American pseudoscience practitioner (1952–present)

Charles Faulkner (born January 12, 1952) is an American practitioner of neuro-linguistic programming (NLP), life coach, motivational speaker, trader and author. He has written several books and audio tapes on NLP, which is largely considered a pseudoscience.

== Biography ==

In 1990, after several years observing the decision-making strategies of traders such as Richard Dennis, Jim Rogers, Paul Tudor Jones and Tom Baldwin, Faulkner himself became a trader. His first trade in 1992 was a failure, though he closed the year at a profit. Three years later, Jack D. Schwager included a profile of Faulkner in The New Market Wizards: Conversations with America's Top Traders.

In the late 1990s, Faulkner moved to England. Along with other NLP trainers, he has modelled strategies for industries including rehabilitation, finance, medicine, sports, and bereavement.

#### MATERIAL SUPPLIED

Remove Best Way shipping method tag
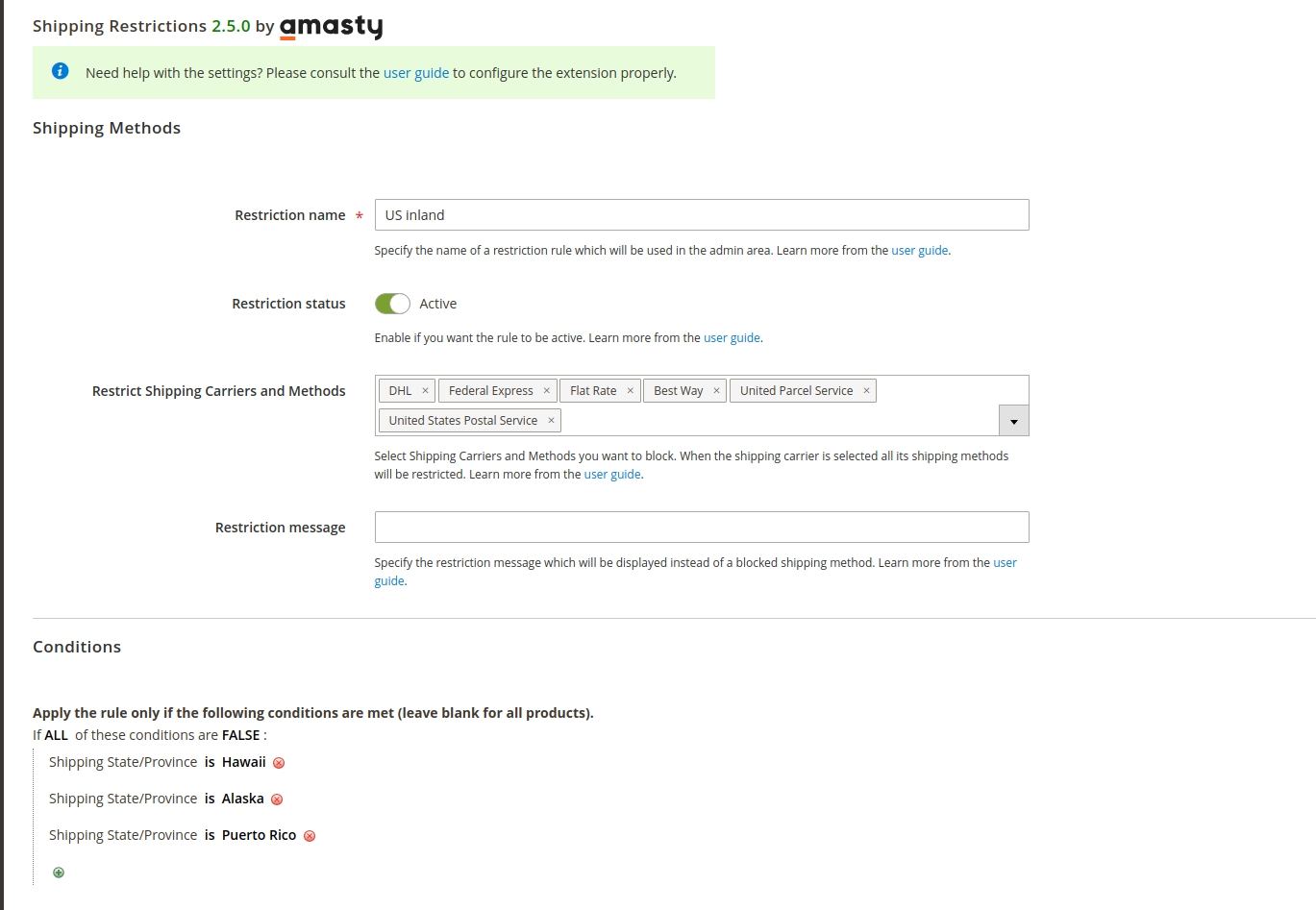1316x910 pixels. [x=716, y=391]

---

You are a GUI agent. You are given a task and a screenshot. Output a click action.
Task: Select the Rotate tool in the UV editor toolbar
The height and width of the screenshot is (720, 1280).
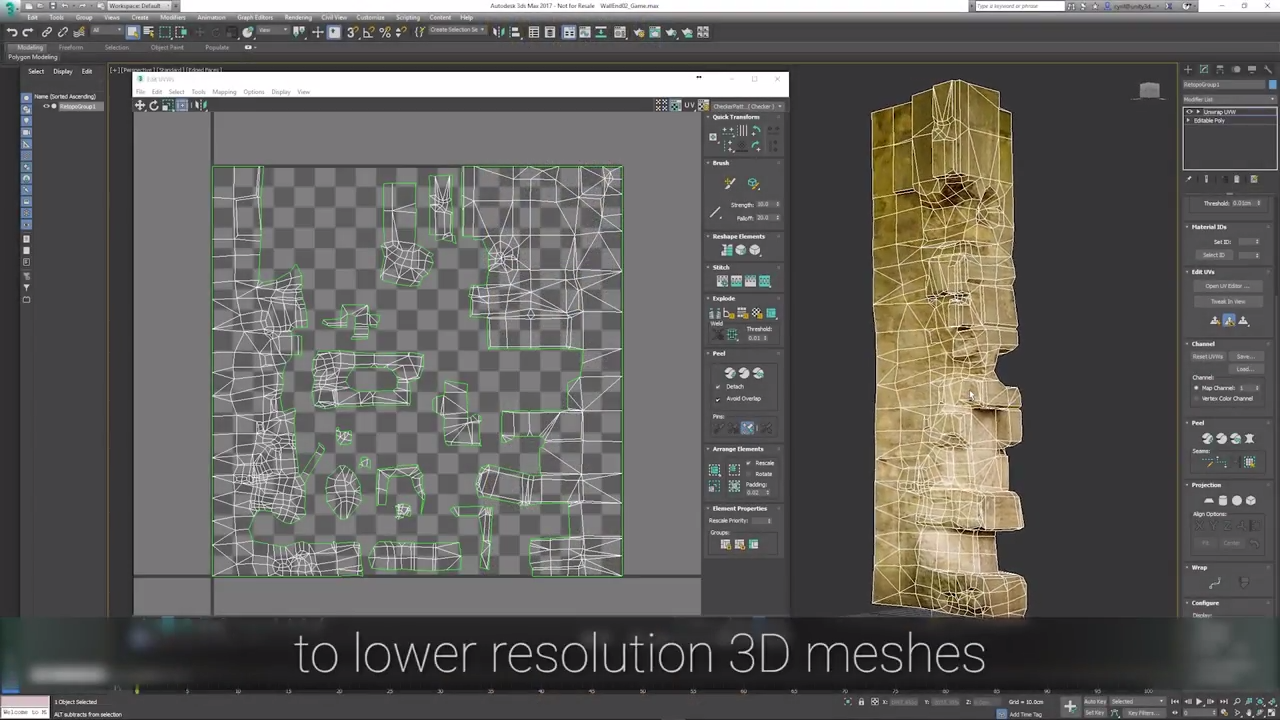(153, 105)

---

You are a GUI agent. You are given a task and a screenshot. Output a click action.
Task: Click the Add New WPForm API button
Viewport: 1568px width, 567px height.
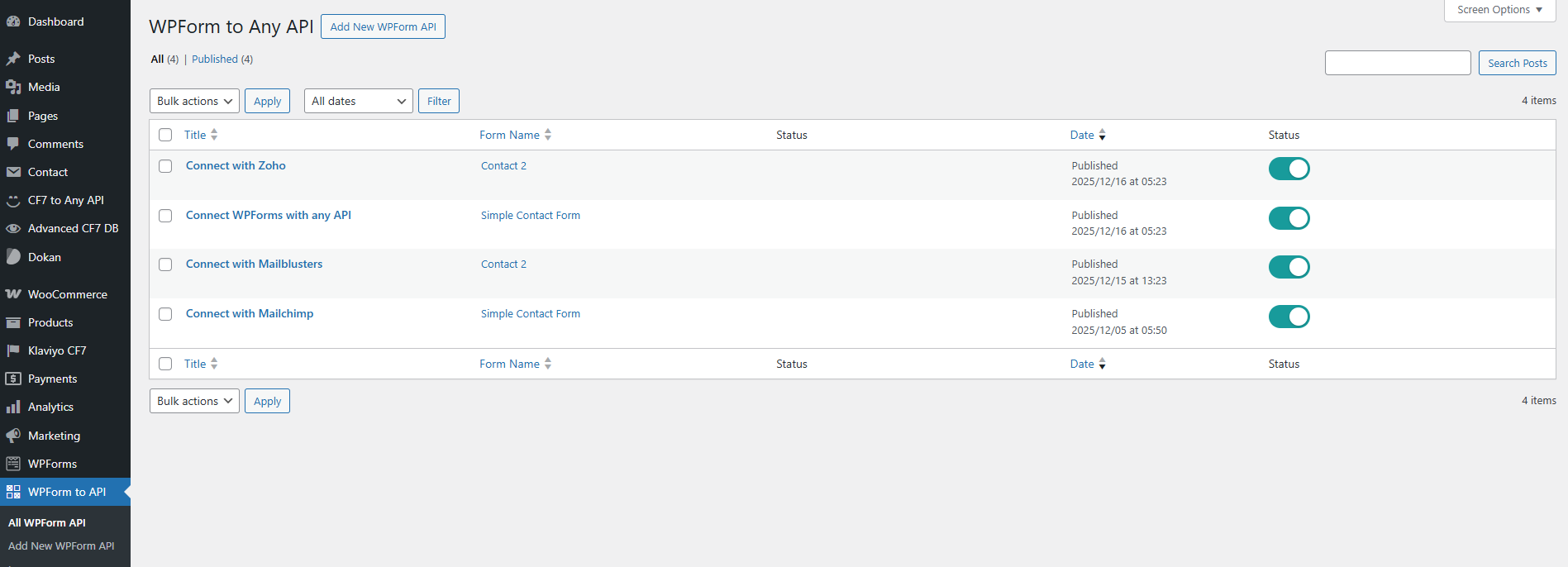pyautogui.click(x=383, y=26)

#### USING THE INFORMATION
1. Turn the paragraph beginning "In 1990, after several years" in the text about Charles Faulkner into a short list of its main facts.
2. For each statement, say yes or no according to the text about Charles Faulkner, and quote the words that decide it.
(a) Faulkner was born in 1952.
(b) Faulkner moved to England in the early 1990s.
(c) Faulkner ended the year of his first trade with a loss.
3. According to the text about Charles Faulkner, which book by Jack D. Schwager included a profile of him?
The records have nothing to do with the work here.

#### ANSWERS TO THE TASKS
1.
- Faulkner spent several years observing how traders such as Richard Dennis, Jim Rogers, Paul Tudor Jones and Tom Baldwin made decisions.
- In 1990 he became a trader himself.
- His first trade, in 1992, failed, but he ended that year at a profit.
- Three years later, Jack D. Schwager profiled him in The New Market Wizards: Conversations with America's Top Traders.

2.
(a) Yes: "born January 12, 1952"
(b) No: "In the late 1990s, Faulkner moved to England."
(c) No: "though he closed the year at a profit"

3. The New Market Wizards: Conversations with America's Top Traders.